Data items

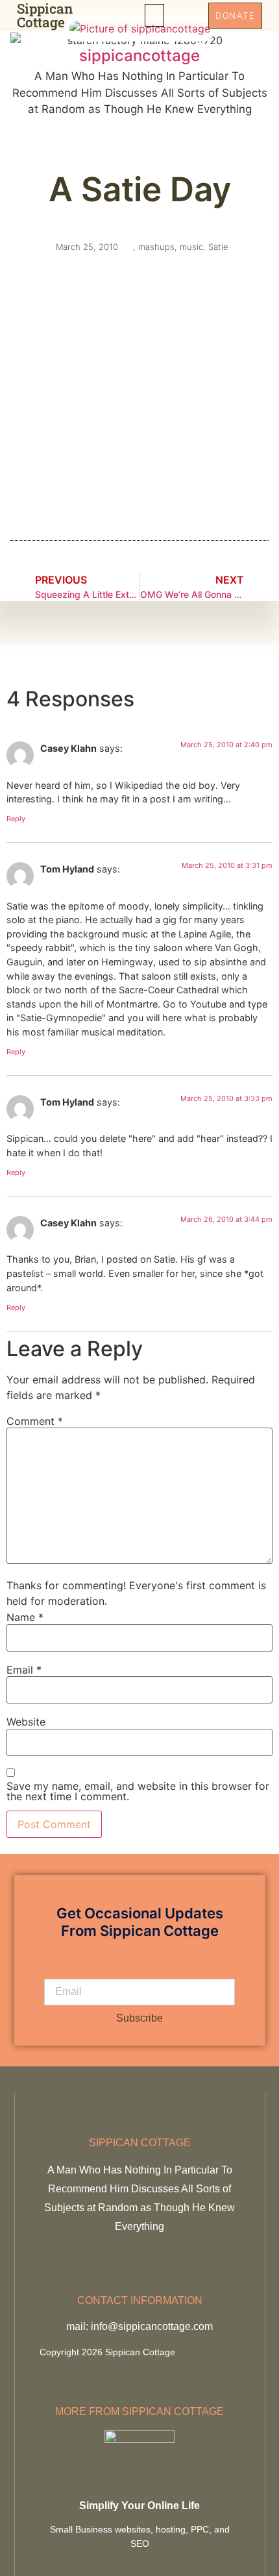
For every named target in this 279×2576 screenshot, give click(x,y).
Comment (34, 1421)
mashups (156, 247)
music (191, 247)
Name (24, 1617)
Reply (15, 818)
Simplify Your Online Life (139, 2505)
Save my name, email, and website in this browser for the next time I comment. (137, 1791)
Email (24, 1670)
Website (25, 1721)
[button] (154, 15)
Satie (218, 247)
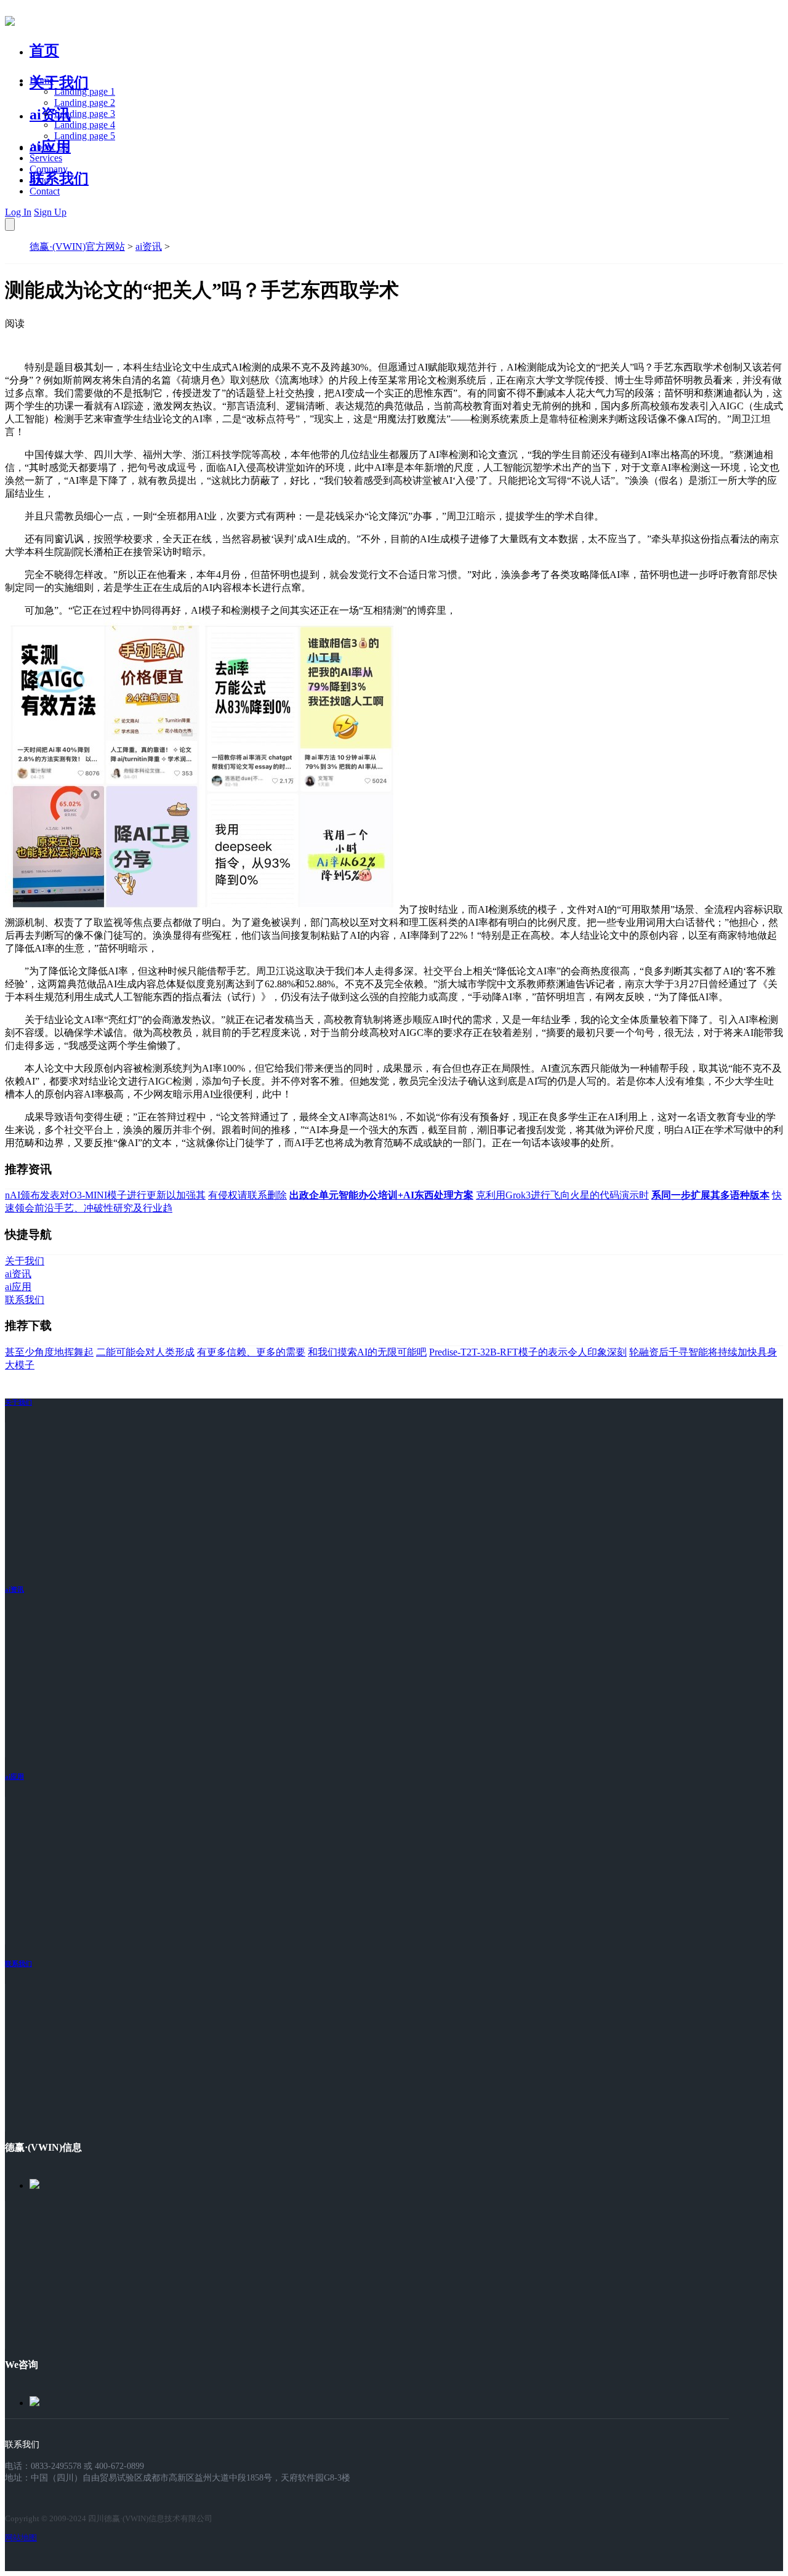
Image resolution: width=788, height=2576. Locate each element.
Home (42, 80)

■ **Task**
Without including any picture, print every record exactly as written above.

■ **Response below**
For every named target in this 279×2576 screenshot, give click(x,y).
Comment (34, 1421)
mashups (156, 247)
music (191, 247)
Name (24, 1617)
Reply (15, 818)
Simplify Your Online Life (139, 2505)
Save my name, email, and website in this browser for the next time I comment. (137, 1791)
Email (24, 1670)
Website (25, 1721)
[button] (154, 15)
Satie (218, 247)
Image resolution: width=788, height=2576. Locate each element.
Home (42, 80)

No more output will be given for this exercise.